● DOCUMENT SEGMENT:
On October 30, 2018, it was reported by the media that, due to pressure from local authorities, the independent media agency Imereti News was shut down. The agency's founder, who was the son of Eleonora Archaia, stated that he was forced to temporarily suspend the operations of Imereti News Agency because of direct and indirect threats made against him and his family by the Kutaisi Deputy Mayor and Deputy Governor of Imereti.

In May 2019, Eleonora Archaia publicly apologised for a controversial statement made by her fellow party member Nana Kostava. Kostava faced criticism after sharing a video of a girl whose underage sister had recently died in a tragic accident, accompanied by an insensitive comment. Archaia expressed condolences to the family of the deceased teenager and condemned the statement, emphasising that such remarks are unacceptable and opposed by any rational person. She took responsibility on behalf of her party and addressed the public to clarify her stance on the matter.

On February 18, 2021, Giorgi Gakharia resigned as Prime Minister, left the ruling Georgian Dream, and founded a new party in May. In August of the same year, Archaia announced via a Facebook post, that she had left the Georgian Dream and joined Gakharia's newly formed party. In September, Gakharia was nominated Kutaisi mayoral candidate and Party-list of City council members. Archaia was named as a lead candidate for City Assembly. After the 2021 local election, the For Georgia party got 6.71% of the votes and became the third biggest party in the Kutaisi City Assembly. Archaia was elected for the second time.

The day after the election Archaia's car was damaged. Window glass was shattered, although her bag and mobile phone were not stolen. She stated that the incident was related to her political activities as she left the ruling party. Nobody has been detained and the case is not closed.

==Tenure==

During her tenure, she has been involved in advocacy on a range of issues, including environmental, infrastructure, social, and cultural matters.

● SUPPLIED DATA:
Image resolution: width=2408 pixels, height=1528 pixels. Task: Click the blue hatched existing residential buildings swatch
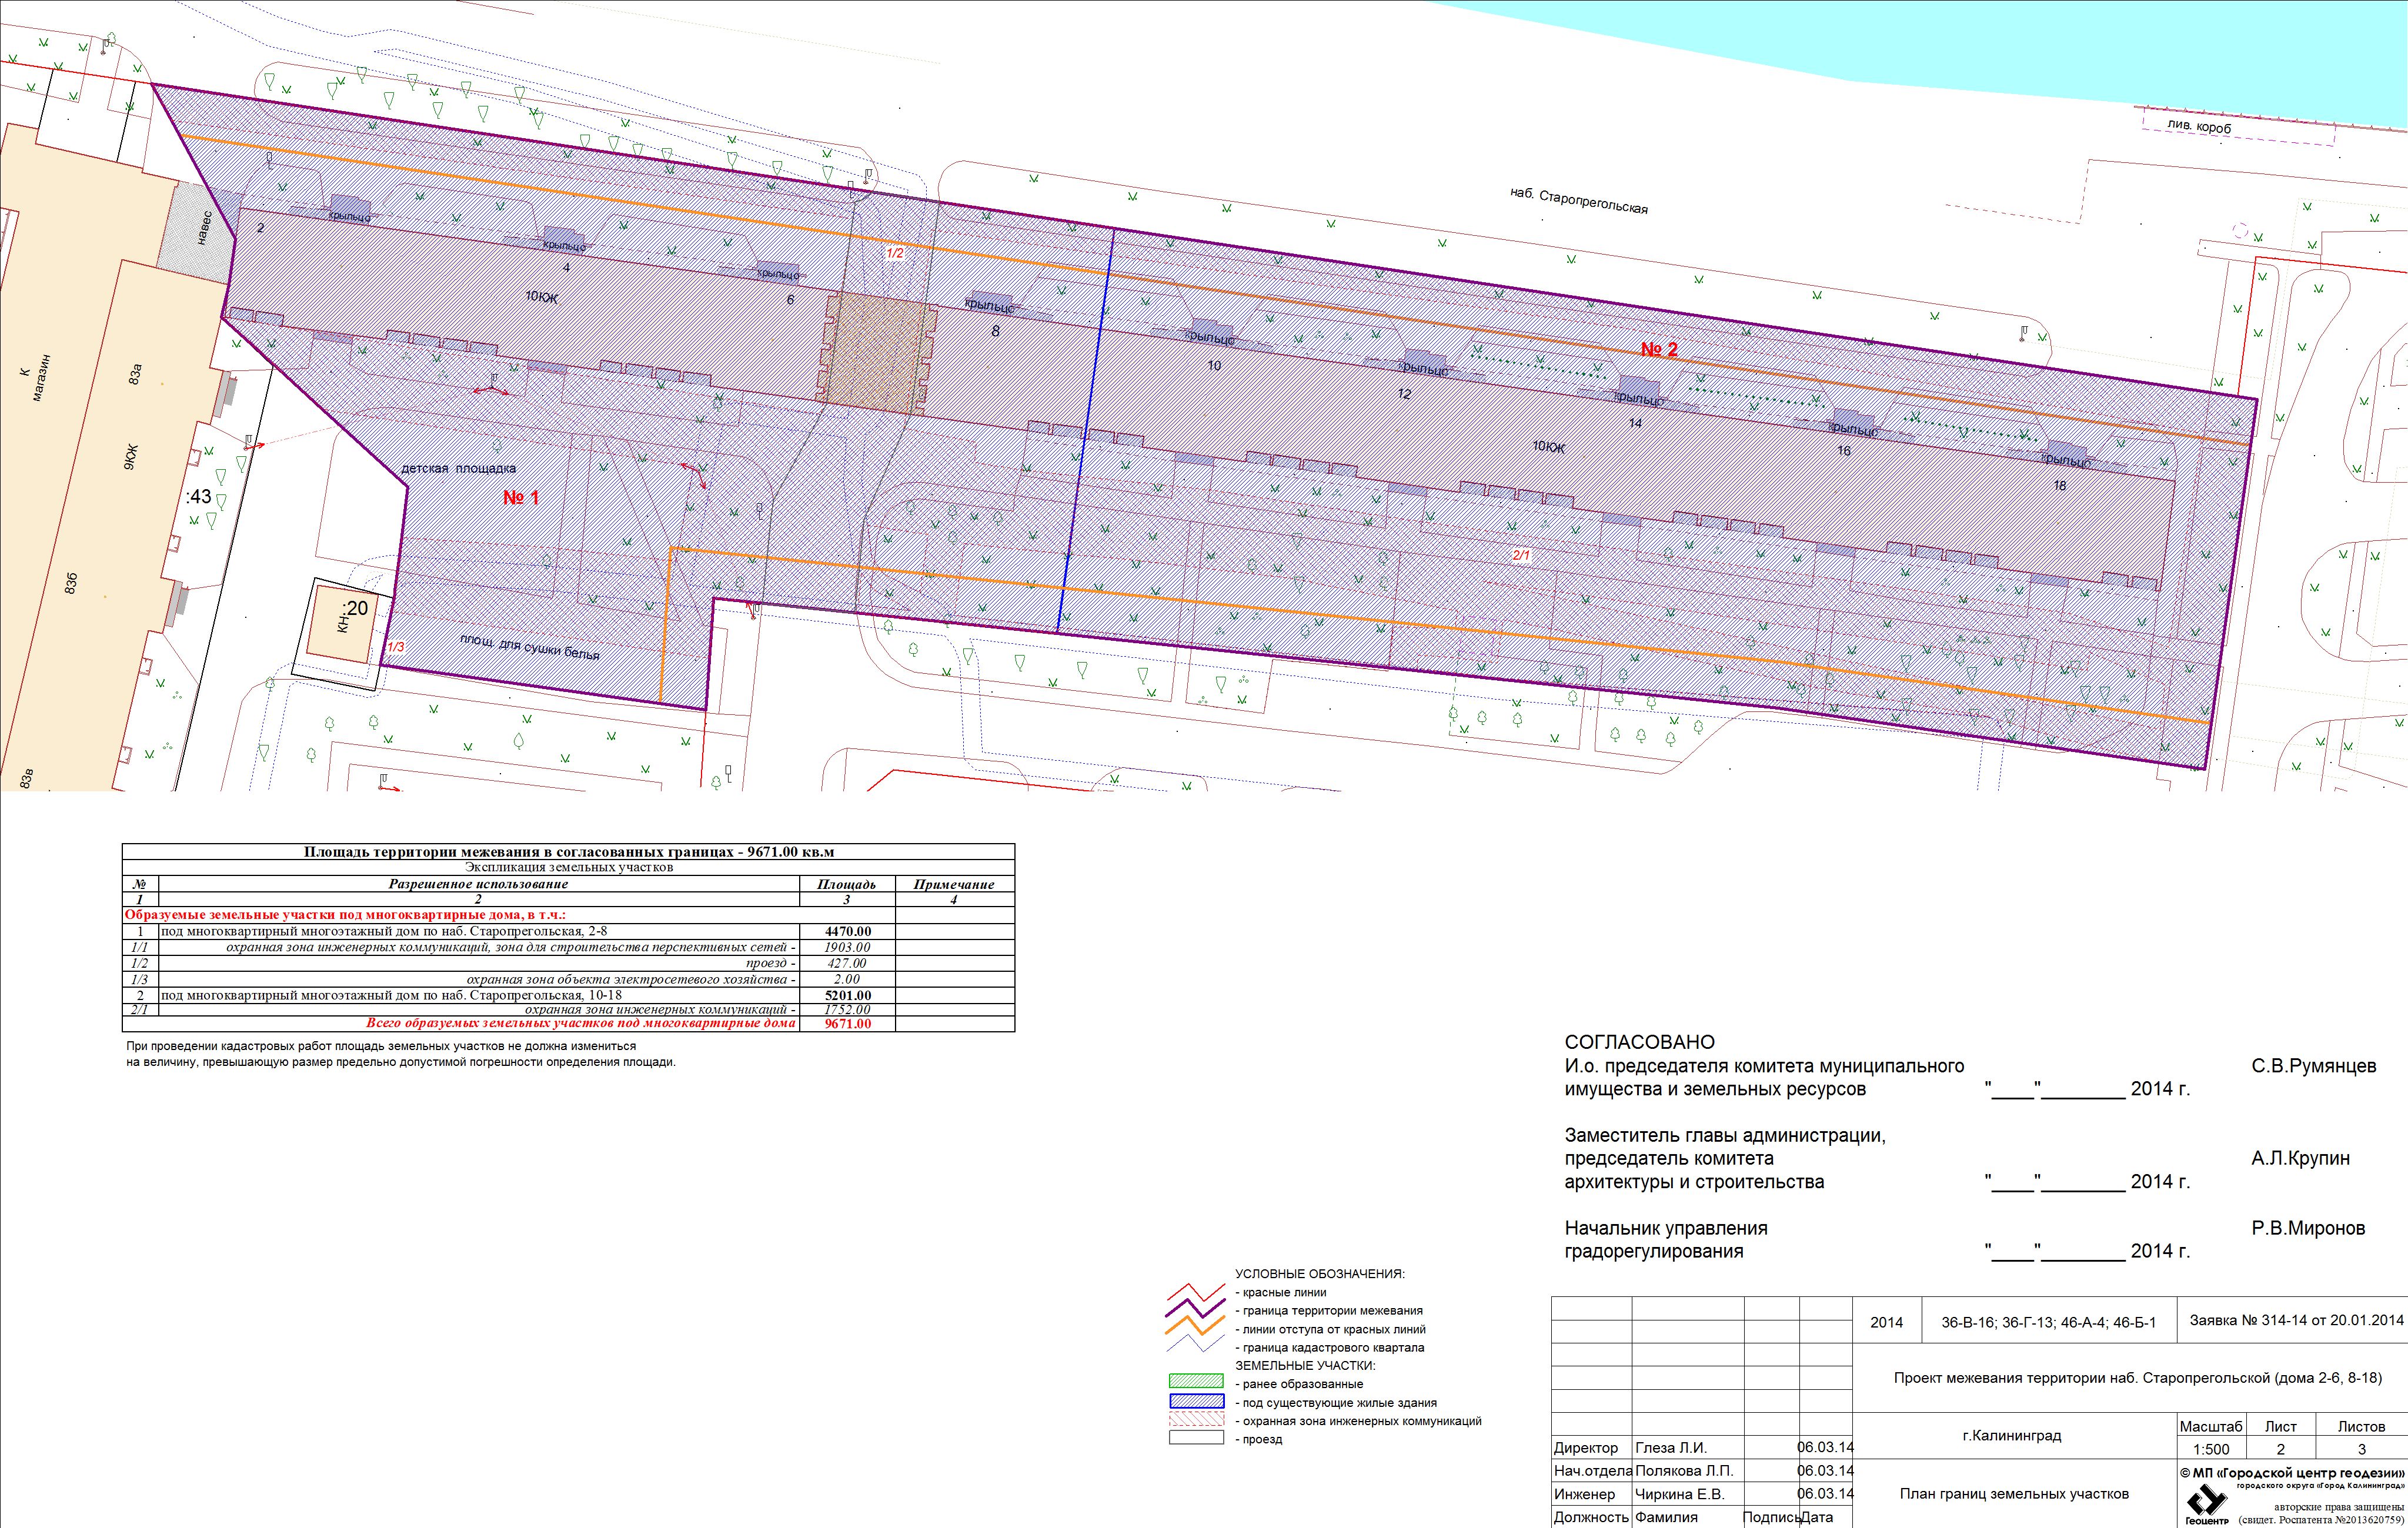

---

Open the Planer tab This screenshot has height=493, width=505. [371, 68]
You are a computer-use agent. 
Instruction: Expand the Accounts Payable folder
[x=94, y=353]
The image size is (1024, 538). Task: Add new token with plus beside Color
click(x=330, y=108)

● PROBLEM: Continue the passage on Eleonora Archaia's political career from the point where it ends.

● FINAL RESULT:
Eleonora Archaia has been an active advocate for improving Kutaisi’s infrastructure through several initiatives. She has called for the construction of a new, modern railway station, emphasizing that the existing Rioni Railway Station is outdated and fails to meet current standards despite recent renovations. Archaia urged both central and local governments to prioritize the development of a new station to address these infrastructure shortcomings and facilitate more efficient intercity transportation.

In addition to rail infrastructure, Archaia has repeatedly raised the issue of expanding public transportation between Kutaisi and Kutaisi International Airport, a campaign that contributed to the establishment of a permanent public transport connection. Furthermore, she has advocated for a comprehensive overhaul of the city’s public transportation system. In her criticism, Archaia highlighted problems such as long wait times, limited route coverage, inadequate infrastructure, and the absence of night service after 10:00 p.m.

Archaia has also expressed concern regarding the deteriorating condition of the former Parliament building in Kutaisi. She described the neglect of a structure valued at hundreds of millions of Georgian lari as unacceptable and argued that revitalizing the building should be a priority for a future coalition government following the 2024 parliamentary elections.

Moreover, Archaia emphasized the importance of flood prevention measures, particularly in high-risk areas vulnerable to heavy rainfall. She called for the identification of such zones and the allocation of additional funding for infrastructure improvements before the finalization of the municipal budget, stressing that these measures are essential to protect the city and its residents.
===Committee Assignments in City Council===
- Committee on Health and Social Affairs
- Committee on Finance and Budget

Former Committee assignments
- Gender Equality Council (2021-2025)
- Committee on Legal Affairs (2017-2021)
- Committee on Economy, Property Management and Urban Economy (2017-2021)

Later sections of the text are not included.